**Instructions to follow**.
Copy the items starting with the line that contains "Select the square drip dry icon" and going on through the line that contains "click(13, 16)", and leave the pictures out of your copy.

**Provided data**.
# # # # # # #

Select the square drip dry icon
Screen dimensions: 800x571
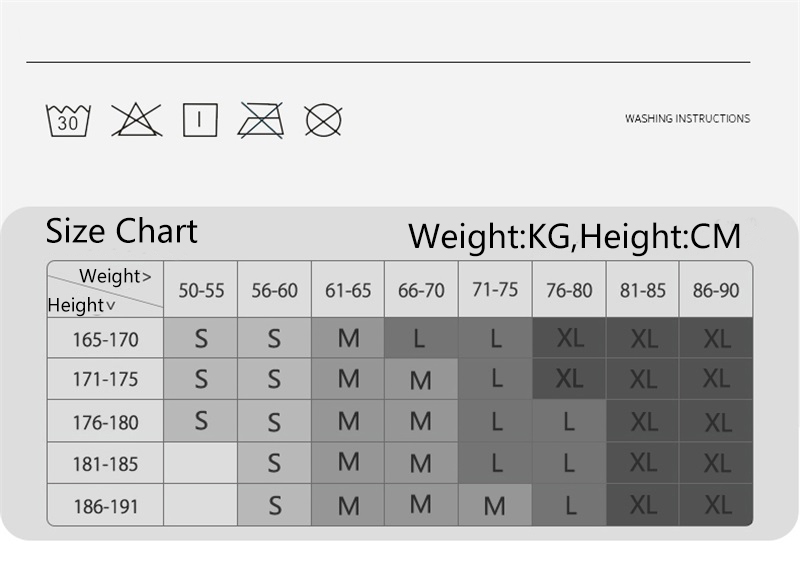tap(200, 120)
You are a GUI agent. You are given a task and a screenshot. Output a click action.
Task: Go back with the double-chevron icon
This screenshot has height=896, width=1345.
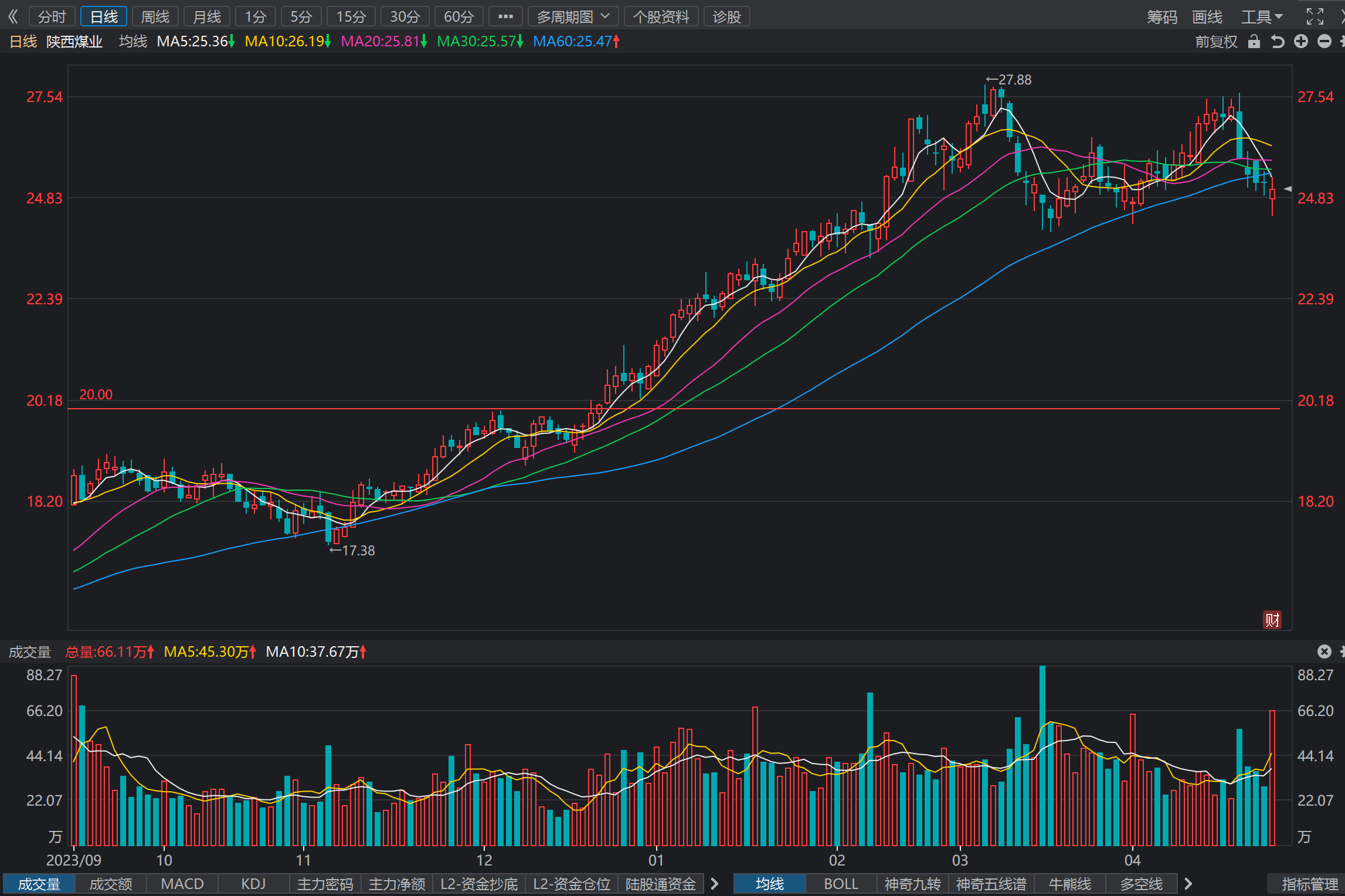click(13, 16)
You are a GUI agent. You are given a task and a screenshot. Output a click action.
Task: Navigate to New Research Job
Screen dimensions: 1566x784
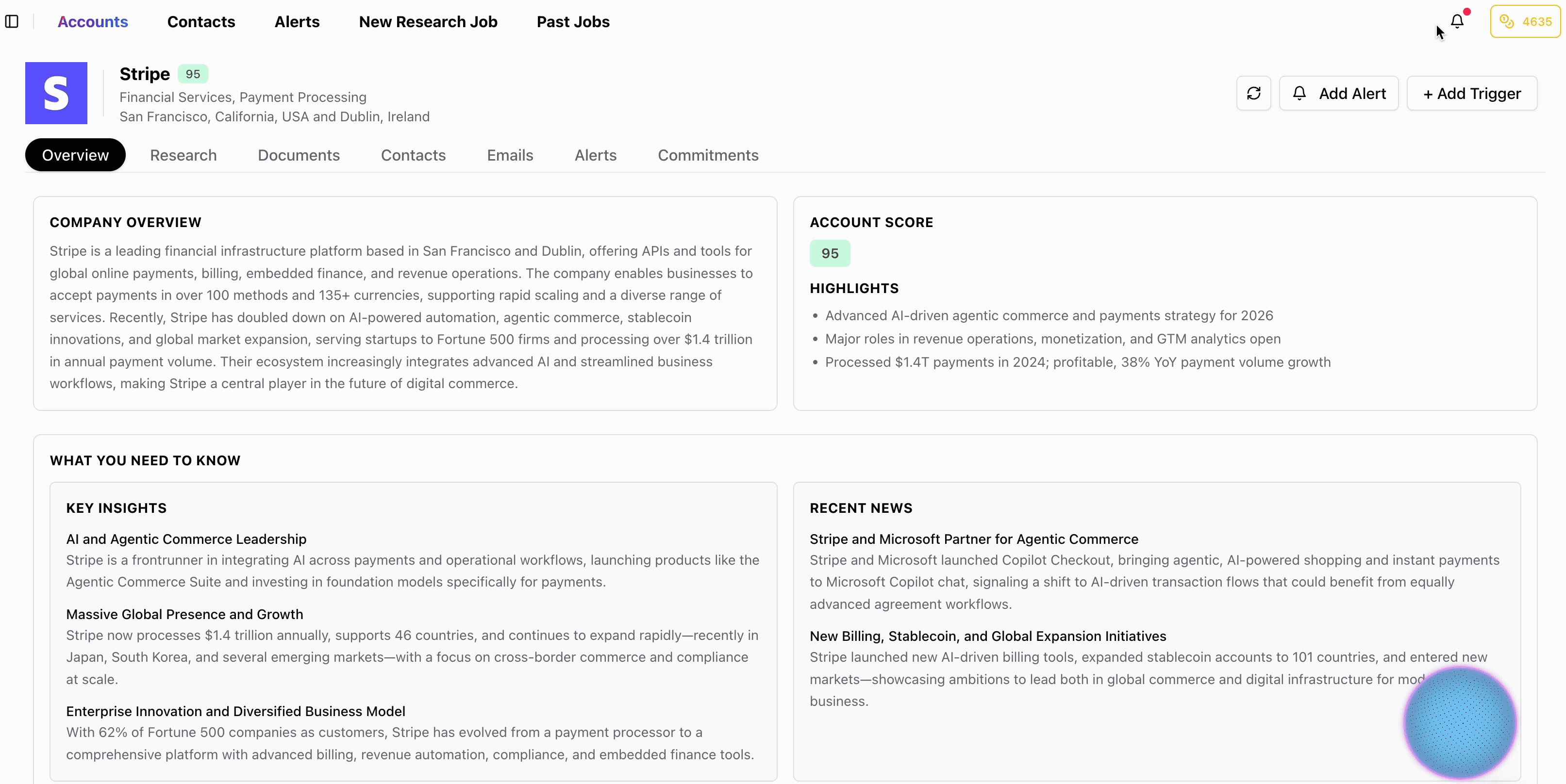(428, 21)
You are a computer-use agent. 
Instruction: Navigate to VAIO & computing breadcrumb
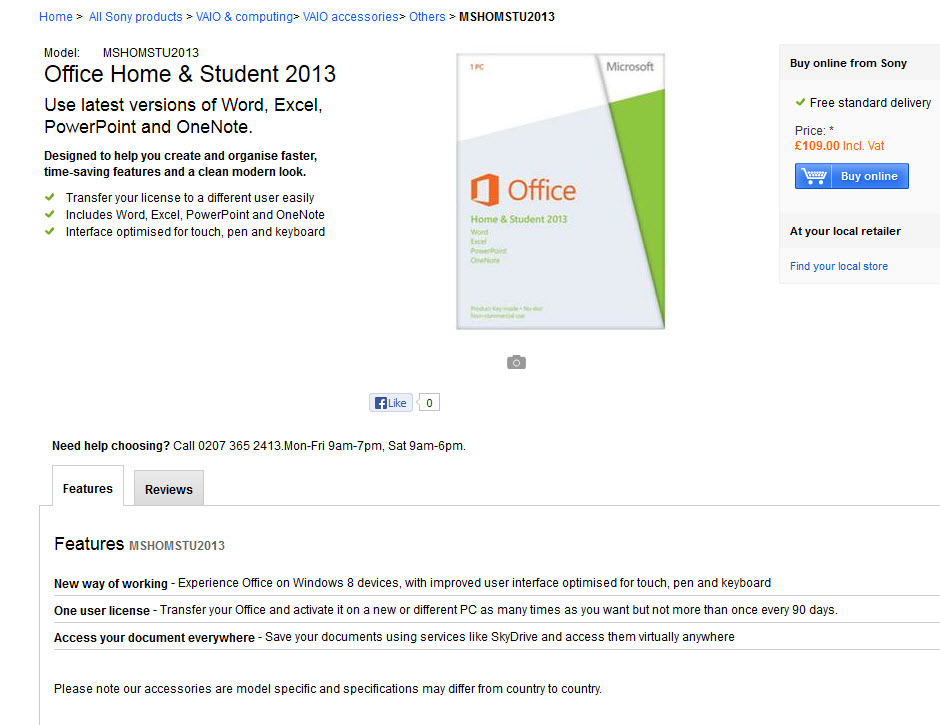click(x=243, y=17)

# # # # # # #

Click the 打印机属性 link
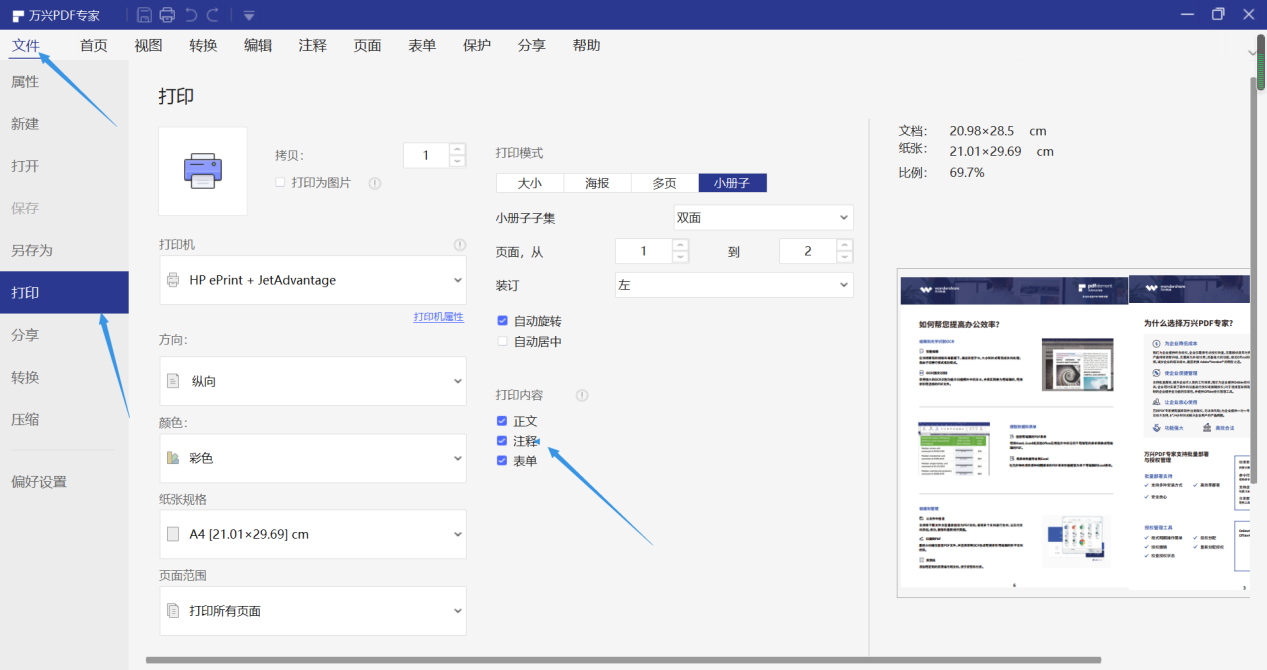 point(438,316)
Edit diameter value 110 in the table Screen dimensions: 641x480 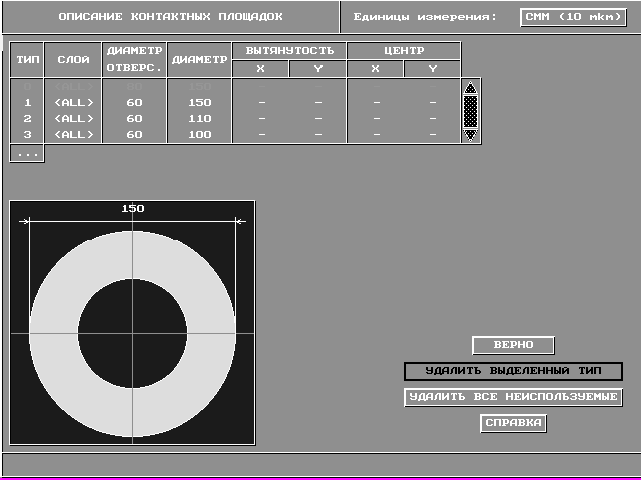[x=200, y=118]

# # # # # # #

**Expected answer**.
Select the square drip dry icon
Screen dimensions: 800x571
tap(200, 120)
You are a GUI agent. You are given a task and a screenshot. Output a click action.
Task: Go back with the double-chevron icon
This screenshot has height=896, width=1345.
click(13, 16)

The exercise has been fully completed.